WHAT YOU HAVE TO DO »
How many lines in the data below have the string "address"? Reply with the number alone.

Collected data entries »
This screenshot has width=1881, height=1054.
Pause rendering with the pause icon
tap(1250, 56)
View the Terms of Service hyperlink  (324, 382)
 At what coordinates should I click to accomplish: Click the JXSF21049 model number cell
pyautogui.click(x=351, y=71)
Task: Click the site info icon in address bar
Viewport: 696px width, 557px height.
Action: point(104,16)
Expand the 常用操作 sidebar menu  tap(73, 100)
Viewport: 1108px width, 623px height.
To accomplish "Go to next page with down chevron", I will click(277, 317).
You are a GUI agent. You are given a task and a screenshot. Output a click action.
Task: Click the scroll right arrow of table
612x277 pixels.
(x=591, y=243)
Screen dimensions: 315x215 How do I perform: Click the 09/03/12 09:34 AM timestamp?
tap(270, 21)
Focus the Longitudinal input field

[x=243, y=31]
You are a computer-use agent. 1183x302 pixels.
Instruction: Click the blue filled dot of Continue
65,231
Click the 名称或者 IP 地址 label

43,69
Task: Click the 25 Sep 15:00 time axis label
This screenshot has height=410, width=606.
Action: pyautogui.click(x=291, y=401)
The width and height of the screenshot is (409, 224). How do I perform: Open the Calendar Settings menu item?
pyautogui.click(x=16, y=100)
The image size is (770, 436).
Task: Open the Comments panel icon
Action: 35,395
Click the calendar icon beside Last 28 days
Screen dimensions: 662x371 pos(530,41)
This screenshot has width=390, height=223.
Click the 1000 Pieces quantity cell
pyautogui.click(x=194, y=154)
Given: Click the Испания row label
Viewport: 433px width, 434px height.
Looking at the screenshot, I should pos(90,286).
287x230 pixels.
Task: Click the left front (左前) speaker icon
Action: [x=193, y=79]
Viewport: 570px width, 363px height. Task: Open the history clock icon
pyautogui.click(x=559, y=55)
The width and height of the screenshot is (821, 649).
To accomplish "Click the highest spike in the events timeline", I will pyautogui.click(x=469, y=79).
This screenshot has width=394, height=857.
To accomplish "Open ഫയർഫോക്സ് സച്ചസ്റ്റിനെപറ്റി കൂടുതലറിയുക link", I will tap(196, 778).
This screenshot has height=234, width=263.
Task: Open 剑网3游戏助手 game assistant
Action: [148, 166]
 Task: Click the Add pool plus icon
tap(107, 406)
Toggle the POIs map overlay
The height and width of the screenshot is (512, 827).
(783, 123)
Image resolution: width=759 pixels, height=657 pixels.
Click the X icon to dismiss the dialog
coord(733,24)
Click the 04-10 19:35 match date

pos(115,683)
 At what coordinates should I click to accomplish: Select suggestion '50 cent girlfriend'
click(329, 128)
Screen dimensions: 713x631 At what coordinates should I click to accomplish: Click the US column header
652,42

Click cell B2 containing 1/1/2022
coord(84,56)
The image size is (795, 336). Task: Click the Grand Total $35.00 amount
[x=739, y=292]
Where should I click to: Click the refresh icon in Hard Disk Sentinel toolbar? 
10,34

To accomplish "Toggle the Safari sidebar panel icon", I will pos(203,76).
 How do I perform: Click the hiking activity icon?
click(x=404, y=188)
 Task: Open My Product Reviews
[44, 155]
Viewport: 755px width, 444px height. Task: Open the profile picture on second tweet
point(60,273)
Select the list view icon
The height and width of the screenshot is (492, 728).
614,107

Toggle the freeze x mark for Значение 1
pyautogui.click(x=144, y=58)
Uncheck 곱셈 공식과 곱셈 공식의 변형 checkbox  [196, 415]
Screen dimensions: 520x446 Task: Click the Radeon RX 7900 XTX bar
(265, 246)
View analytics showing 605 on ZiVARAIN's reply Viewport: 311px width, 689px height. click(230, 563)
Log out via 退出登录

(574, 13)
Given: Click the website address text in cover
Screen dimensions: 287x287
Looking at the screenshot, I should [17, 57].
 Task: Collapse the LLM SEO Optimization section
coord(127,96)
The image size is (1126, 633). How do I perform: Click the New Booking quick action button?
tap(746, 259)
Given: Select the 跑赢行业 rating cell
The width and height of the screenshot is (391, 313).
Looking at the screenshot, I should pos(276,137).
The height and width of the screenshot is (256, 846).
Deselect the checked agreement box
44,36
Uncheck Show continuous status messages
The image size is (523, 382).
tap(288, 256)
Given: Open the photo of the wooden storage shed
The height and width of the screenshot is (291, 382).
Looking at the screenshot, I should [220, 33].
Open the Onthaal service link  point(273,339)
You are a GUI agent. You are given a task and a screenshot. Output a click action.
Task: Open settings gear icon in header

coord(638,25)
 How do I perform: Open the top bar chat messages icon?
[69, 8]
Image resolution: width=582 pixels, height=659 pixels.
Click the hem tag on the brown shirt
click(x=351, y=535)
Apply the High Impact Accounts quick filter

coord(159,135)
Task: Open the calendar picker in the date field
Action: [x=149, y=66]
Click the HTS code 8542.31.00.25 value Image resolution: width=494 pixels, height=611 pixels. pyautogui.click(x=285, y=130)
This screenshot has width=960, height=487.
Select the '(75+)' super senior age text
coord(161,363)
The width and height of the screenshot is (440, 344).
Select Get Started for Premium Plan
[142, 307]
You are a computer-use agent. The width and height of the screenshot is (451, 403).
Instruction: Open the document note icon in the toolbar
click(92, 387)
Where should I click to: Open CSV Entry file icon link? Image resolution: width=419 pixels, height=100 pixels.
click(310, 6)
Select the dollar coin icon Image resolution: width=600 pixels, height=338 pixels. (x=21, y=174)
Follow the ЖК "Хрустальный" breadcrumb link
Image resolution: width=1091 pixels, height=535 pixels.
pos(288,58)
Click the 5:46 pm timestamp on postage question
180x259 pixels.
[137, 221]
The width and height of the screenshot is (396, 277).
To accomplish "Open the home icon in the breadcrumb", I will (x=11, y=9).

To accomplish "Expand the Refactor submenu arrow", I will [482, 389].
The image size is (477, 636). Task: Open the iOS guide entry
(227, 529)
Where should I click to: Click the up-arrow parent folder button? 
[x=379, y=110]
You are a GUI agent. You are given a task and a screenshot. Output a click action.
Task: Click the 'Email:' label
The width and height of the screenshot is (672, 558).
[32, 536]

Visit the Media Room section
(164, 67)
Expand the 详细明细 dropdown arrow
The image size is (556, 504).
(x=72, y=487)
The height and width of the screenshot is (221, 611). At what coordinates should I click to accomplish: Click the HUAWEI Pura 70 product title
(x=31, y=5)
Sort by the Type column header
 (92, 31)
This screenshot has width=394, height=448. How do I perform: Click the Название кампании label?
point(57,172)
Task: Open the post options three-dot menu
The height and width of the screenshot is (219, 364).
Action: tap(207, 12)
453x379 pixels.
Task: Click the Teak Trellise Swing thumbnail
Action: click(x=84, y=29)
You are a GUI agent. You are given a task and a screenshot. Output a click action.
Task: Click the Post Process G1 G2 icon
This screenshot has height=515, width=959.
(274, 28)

RESPONSE TO THIS TASK »
2